Since I divide my attention at shows in a roughly 50/50 split between tradition two-channel/speaker-centric systems and personal audio gear, I’ve decided to do up two Top 10 lists. The first one centred on Personal Audio and came out last week. See this link:
The second Top 10 list, which your eyes are scanning just now, focuses on Traditional Two-Channel High-End Audio.
Chord Blu II CD transport/upscaler
If you read my Best of CES piece on personal audio, then you already know the Chord blew minds with not one but introductions of powerful new products at CES. But, the good news didn’t end there, because perhaps the firm’s most compelling new product introduction was for the new Blu II CD transport/upscaler, whose mission essentially is to make 16/44.1 files sound every bit as good as the highest of high-res files and frankly, to sound every bit as good as digital audio can possibly sound at this time. About now astute readers should be asking, “And how, exactly, would this even be possible?”
Here’s the thumbnail sketch. Chord’s digital audio design guru Rob Watts has long contended that, if he access to digital filters of infinite or at least ‘near infinite’ tap lengths, he could reconstruct an analogue audio waveform from 16/44.1 files that was every bit as accurate and musically nuanced as the analogue audio waveforms constructed from much higher res files. The big catch, of course, was that requirement for a digital filter of near-infinite tap length. How infinite is ‘near infinite’? Mr Watts’ mathematical modelling had suggested that a filter with upwards of 1 Million taps ought to do the job, but no such filter existed—until now.
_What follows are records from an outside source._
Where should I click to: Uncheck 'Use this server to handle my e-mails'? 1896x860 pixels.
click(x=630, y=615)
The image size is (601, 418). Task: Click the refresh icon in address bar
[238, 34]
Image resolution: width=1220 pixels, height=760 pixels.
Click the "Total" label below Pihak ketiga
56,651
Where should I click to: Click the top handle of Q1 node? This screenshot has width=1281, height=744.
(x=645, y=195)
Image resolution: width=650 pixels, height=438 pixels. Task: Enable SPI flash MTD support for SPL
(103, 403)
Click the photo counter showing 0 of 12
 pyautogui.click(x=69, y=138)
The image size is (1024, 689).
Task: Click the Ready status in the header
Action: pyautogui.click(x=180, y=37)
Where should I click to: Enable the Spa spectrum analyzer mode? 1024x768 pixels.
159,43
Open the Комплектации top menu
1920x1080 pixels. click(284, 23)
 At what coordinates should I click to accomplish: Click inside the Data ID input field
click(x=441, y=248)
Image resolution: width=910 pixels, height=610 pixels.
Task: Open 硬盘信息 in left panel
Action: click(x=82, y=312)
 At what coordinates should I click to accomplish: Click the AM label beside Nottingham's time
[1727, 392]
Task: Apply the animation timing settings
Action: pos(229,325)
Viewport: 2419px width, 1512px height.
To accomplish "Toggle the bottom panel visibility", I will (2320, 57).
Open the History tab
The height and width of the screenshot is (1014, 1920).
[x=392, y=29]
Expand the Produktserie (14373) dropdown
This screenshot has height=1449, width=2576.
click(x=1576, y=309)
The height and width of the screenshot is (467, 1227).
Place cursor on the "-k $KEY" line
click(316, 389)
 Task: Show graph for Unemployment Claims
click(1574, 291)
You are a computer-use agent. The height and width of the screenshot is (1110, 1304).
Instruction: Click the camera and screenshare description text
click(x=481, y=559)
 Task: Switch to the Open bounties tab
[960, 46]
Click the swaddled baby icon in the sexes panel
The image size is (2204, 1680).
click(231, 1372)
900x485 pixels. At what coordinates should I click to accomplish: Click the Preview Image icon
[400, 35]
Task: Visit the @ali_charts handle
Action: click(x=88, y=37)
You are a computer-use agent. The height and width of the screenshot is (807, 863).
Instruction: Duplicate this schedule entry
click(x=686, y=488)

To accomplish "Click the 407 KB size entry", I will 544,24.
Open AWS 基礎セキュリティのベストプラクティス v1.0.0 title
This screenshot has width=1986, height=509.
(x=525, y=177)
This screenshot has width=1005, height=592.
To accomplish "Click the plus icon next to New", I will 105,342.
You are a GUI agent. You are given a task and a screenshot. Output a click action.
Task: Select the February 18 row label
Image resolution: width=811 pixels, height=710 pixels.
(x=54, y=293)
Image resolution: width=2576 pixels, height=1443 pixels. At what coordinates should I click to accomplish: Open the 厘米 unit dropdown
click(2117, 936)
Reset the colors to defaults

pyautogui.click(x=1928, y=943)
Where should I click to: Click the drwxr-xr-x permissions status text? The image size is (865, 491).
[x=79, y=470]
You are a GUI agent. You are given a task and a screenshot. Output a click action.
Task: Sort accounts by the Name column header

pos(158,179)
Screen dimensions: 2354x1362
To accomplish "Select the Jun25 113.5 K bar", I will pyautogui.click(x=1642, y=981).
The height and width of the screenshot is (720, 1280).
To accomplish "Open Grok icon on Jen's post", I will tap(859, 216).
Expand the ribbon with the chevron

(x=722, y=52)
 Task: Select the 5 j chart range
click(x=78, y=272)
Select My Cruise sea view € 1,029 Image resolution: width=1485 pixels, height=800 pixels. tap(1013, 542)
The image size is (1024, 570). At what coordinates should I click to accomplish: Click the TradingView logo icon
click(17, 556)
Thanks to the arrival of an extraordinarily powerful new Xilinx FPGA device (the XCTA200T), it became possible for Watts to develop a digital filter with a stonking 1,015,808 taps (!), which Watts said represented a ‘Holy Grail of Digital Audio’ moment, in his view. For comparison, note that Chord’s original Hugo offered a digital filter with approximately 26,000 taps, while the critically acclaimed DAVE DAC features a filter with 164,000 taps. Watt’s new ‘1 Mil-tap filter’ lead to creation of a revised version of Watts’ famous WTA filter algorithm called the ‘WTA M Scaler’, which take full advantage of the new filter.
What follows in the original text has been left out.